(Saved data entries)
# # # # # # #

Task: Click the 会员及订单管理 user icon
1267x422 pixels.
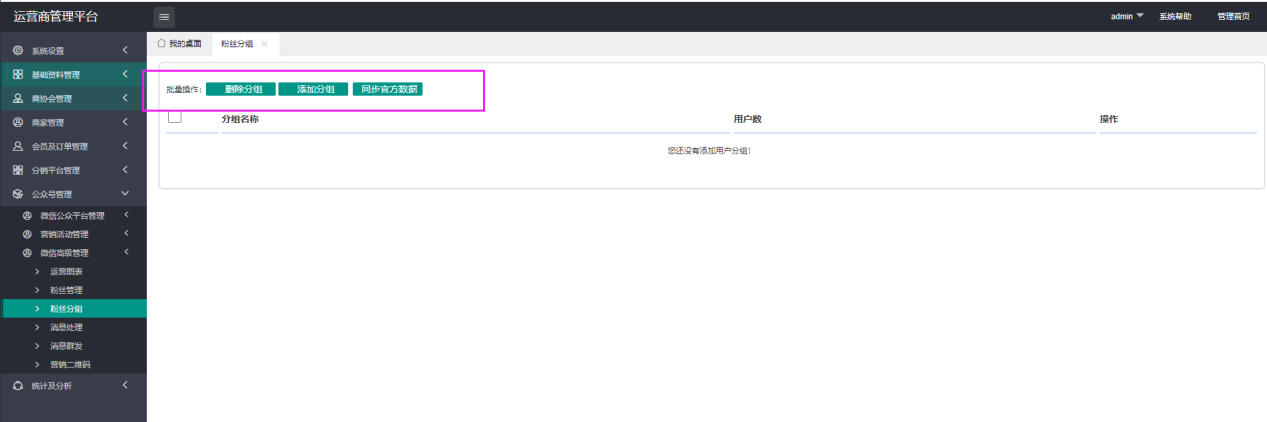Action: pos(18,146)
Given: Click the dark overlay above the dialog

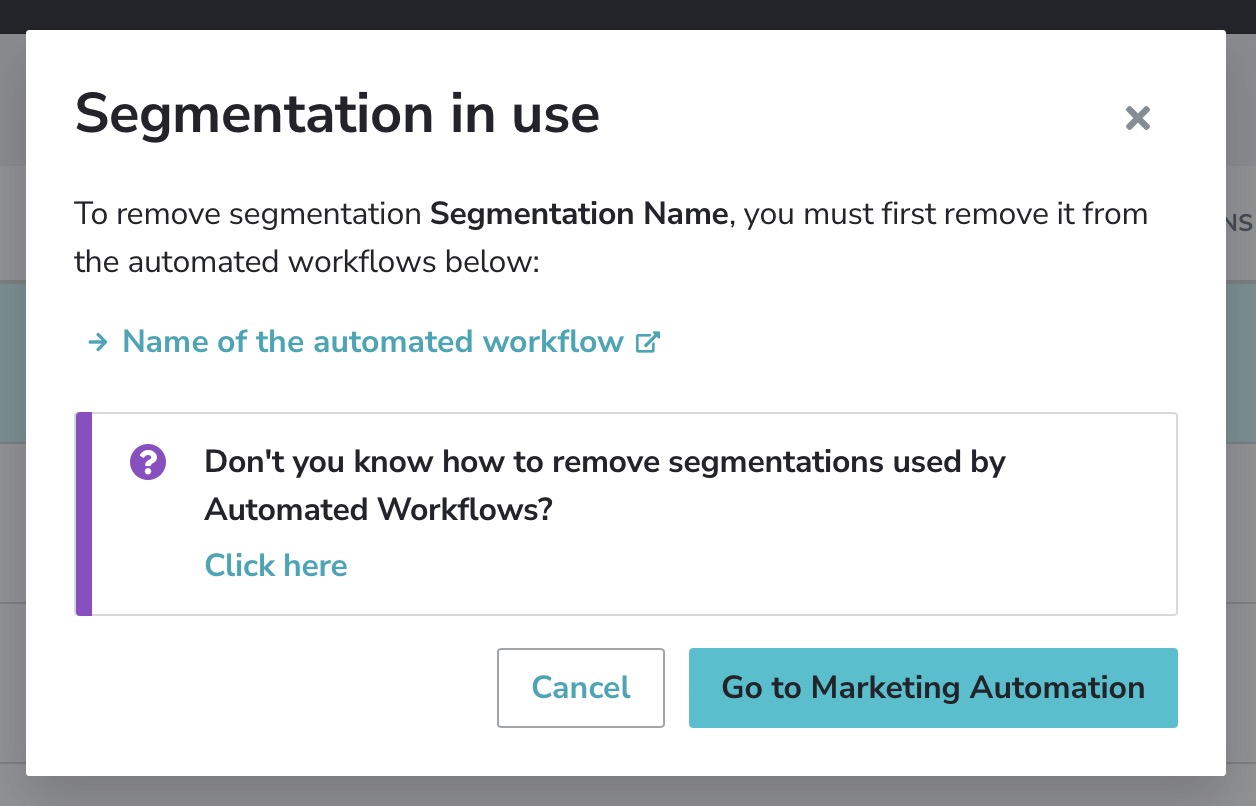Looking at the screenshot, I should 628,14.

# # # # # # #

Task instructions >> Make an exact copy of every record, pictures excluded.

Finished exercise >>
Task: Click the 会员及订单管理 user icon
1267x422 pixels.
Action: pos(18,146)
Given: Click the dark overlay above the dialog

Looking at the screenshot, I should 628,14.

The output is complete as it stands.